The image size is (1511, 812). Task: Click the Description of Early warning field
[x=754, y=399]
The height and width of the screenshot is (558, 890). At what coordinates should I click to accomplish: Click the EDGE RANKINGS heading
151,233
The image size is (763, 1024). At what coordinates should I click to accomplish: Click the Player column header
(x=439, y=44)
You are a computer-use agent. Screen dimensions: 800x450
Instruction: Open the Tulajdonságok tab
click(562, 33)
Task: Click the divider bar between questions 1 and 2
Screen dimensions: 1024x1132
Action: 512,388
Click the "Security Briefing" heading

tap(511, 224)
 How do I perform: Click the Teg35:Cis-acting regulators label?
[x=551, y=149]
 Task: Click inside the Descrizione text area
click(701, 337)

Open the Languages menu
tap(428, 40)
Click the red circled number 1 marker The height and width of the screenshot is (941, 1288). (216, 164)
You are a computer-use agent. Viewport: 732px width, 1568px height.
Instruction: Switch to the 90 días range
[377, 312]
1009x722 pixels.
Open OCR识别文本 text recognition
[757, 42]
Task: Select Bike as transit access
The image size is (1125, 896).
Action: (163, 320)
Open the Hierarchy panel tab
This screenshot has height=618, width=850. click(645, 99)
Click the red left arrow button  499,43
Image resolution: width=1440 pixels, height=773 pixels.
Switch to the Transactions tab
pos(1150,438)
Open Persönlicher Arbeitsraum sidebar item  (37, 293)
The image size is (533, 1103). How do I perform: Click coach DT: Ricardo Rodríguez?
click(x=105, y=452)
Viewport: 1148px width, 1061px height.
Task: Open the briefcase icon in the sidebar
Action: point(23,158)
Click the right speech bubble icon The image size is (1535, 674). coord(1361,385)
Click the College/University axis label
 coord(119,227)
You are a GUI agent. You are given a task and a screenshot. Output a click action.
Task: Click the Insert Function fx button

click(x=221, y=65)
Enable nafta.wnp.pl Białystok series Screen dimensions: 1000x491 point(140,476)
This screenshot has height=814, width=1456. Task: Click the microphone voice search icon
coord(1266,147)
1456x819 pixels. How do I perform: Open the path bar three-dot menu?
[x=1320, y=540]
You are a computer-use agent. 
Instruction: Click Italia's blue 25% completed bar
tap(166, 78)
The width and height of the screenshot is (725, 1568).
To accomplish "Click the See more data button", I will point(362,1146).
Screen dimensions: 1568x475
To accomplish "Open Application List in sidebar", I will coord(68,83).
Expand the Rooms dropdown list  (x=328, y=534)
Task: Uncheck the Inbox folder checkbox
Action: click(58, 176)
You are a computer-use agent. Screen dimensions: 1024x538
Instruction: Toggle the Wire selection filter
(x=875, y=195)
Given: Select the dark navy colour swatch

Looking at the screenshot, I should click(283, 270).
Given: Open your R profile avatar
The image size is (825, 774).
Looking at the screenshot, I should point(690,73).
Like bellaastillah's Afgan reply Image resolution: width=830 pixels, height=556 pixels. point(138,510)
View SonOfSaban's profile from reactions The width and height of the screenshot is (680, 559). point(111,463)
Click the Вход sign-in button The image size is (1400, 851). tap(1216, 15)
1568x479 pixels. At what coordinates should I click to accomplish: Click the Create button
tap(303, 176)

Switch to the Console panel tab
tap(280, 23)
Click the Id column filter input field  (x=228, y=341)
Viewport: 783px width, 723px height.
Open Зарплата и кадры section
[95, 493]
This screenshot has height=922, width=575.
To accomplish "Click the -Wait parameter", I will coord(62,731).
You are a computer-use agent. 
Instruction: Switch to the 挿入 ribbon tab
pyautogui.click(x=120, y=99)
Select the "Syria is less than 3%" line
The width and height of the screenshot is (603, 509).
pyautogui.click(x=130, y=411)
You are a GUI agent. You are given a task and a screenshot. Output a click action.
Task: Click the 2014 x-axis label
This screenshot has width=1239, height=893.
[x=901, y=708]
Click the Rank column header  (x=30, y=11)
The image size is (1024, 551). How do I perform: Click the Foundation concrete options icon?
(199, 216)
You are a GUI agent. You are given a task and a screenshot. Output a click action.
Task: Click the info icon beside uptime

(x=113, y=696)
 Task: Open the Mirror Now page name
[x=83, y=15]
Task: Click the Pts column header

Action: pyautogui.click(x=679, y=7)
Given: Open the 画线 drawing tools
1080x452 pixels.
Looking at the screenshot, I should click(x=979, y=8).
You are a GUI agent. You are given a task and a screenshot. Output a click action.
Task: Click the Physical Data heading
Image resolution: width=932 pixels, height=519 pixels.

### [Instructions for the task]
Return every line of the listing above where "will" appears.

### [Answer for this exercise]
To accomplish "Click the See more data button", I will point(362,1146).
To accomplish "Open Application List in sidebar", I will coord(68,83).
To accomplish "Click the -Wait parameter", I will coord(62,731).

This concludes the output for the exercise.